This post was submitted by Lawson Lundell guest author Laura Bevan.

The Canadian Radio-television and Telecommunications Commission (CRTC) announced on December 20, 2010 that Bell Canada has paid a hefty administrative penalty of $1.3 million and will make an additional voluntary payment of $266,000 as a result of unauthorized telemarketing practices. 

Bell Canada agreed to pay the administrative penalty after independent telemarketing firms, hired to promote Bell Canada services, made calls to Canadians registered on the National Do Not Call List (DNCL) or to Canadians that should have been on Bell Canada's "internal" do not call list.  The calls violated the CRTC's National DNCL Rules, a section of the Unsolicited Telecommunications Rules which have been evolving since 2007 through a series of CRTC decisions and policy statements.  The Rules apply to both telemarketers and clients of telemarketing firms.
 
The Bell Canada penalty comes on the heels of the announcement on December 17, 2010 of a $500,000 administrative penalty levied against Xentel DM Inc. over unauthorized calls placed on behalf of non-charitable organizations to Canadians registered on the DNCL (the Rules provide an exemption for registered charities).  These recent administrative penalties far outstrip the fines levied by the CRTC to date this year -the highest administrative penalty made public in 2010 was a $20,000 fine levied against a repeat violator of the National DNCL Rules.
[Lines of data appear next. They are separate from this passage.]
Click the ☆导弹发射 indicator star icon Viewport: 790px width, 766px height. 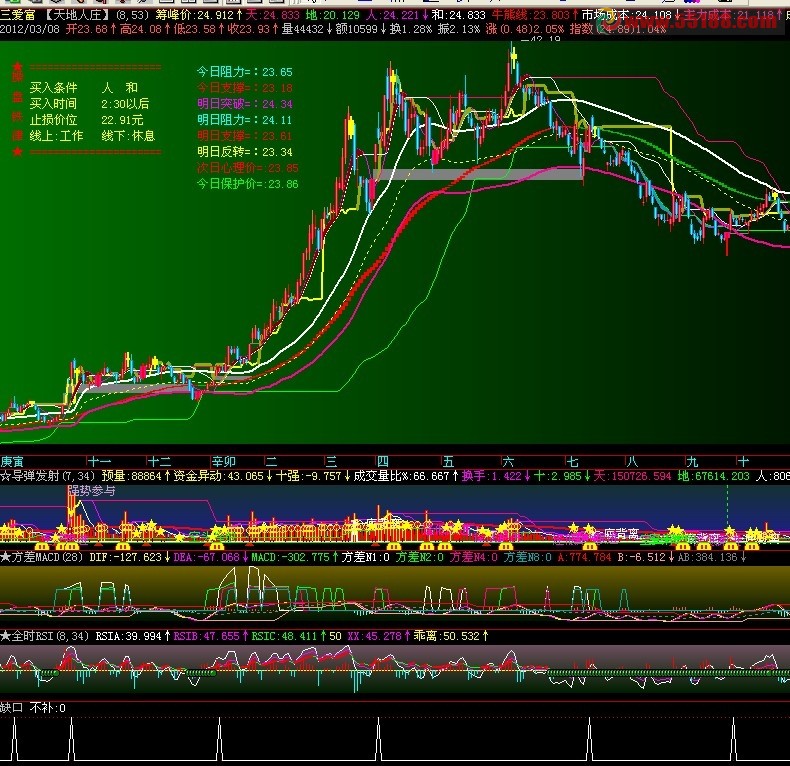tap(6, 476)
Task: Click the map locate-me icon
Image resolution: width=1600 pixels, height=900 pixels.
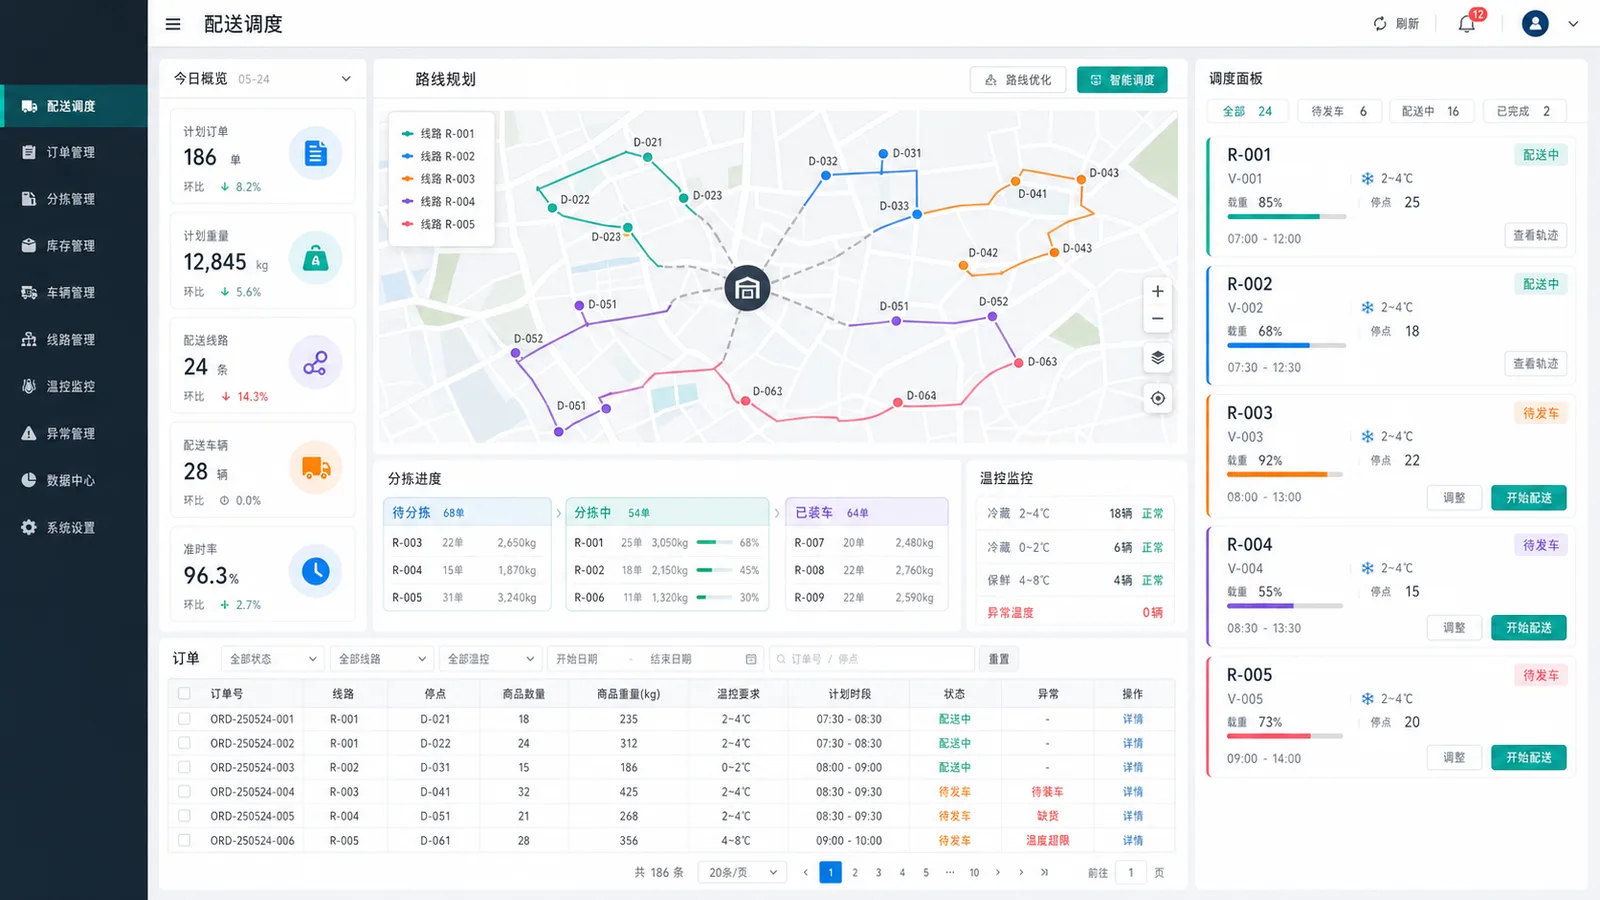Action: [1157, 398]
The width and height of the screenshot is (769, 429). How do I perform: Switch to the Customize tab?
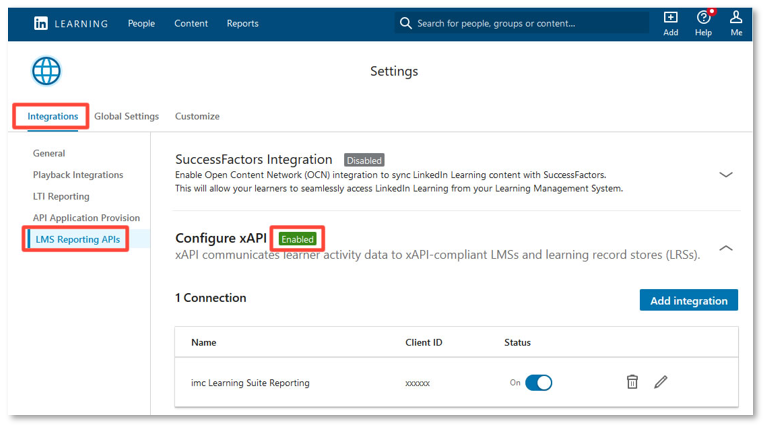pyautogui.click(x=197, y=116)
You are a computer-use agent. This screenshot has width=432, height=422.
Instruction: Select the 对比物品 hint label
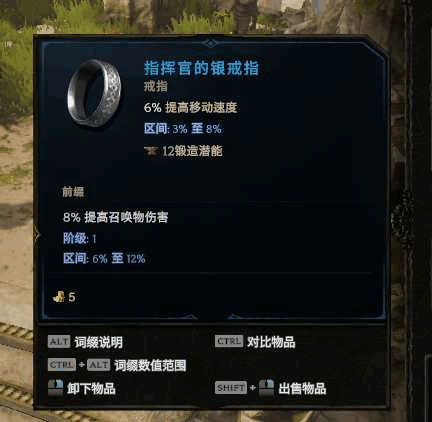pyautogui.click(x=271, y=342)
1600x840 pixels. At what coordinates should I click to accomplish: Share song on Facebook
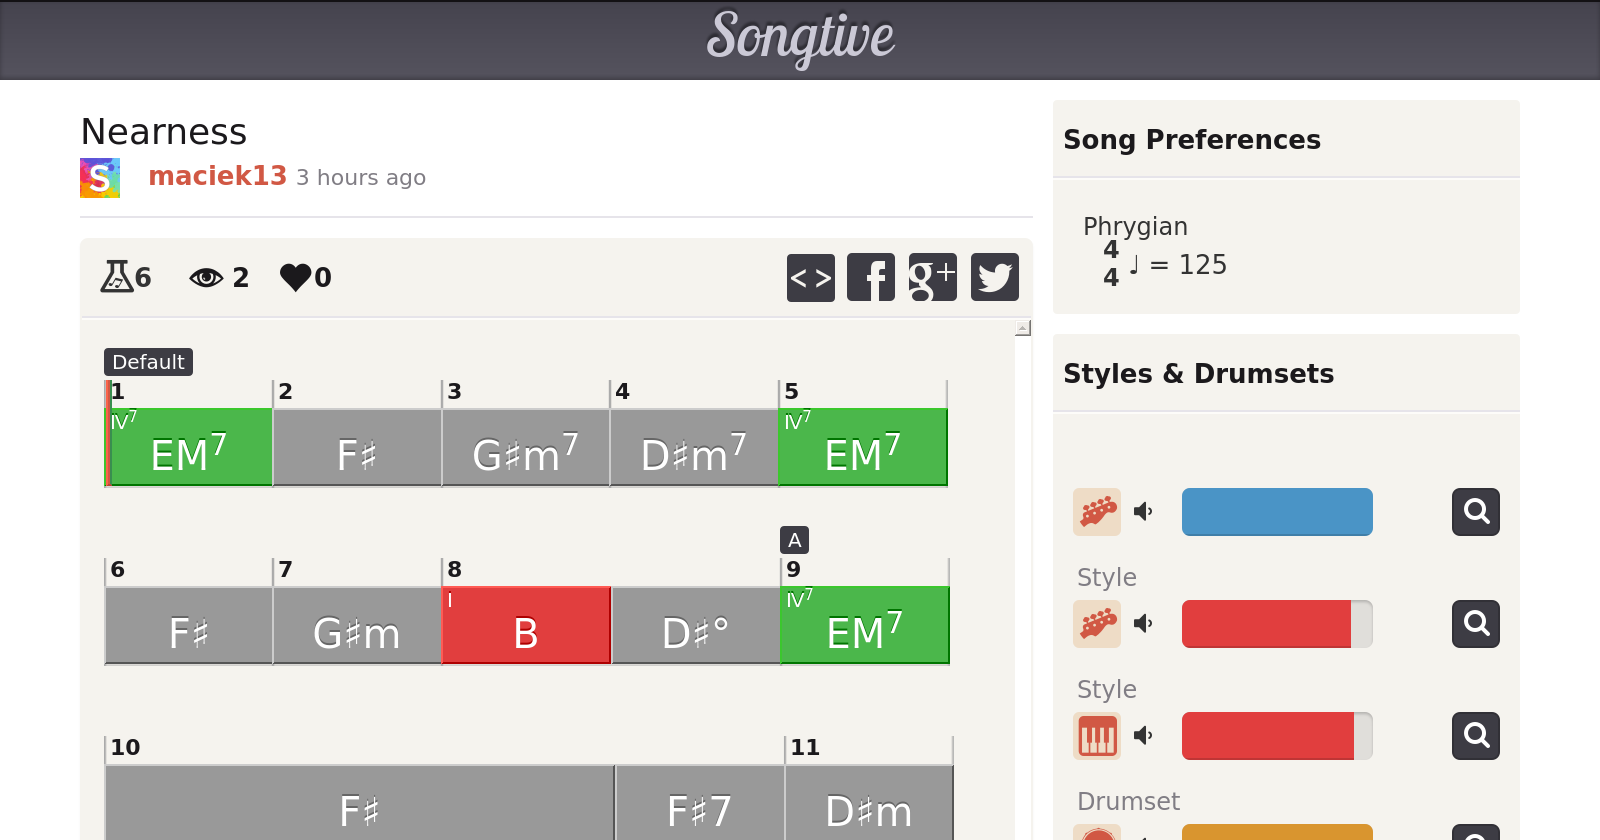pyautogui.click(x=871, y=277)
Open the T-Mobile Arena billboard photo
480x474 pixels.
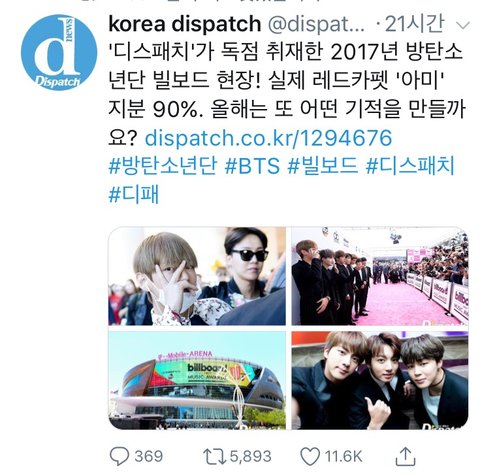pos(197,380)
Bell Canada has also agreed to make a voluntary payment of $266,000 to Concordia University's Institute for Information and Systems Engineering in connection with a CRTC investigation into Bell Canada's use of automated calling devices to communicate with prepaid mobile customers without the customers' express consent.  Earlier this year, the CRTC reached a similar agreement with TELUS Communications Inc. when the CRTC raised concerns about the use of automated calling devices to contact prepaid TELUS customers about impending service interruptions.  TELUS agreed to cease all calls made by automated calling devices and pay $200,000 to establish a scholarship fund at the School of Public Policy and Administration at Carleton University.  The CRTC has not issued formal findings of liability against either Bell Canada or TELUS in these investigations.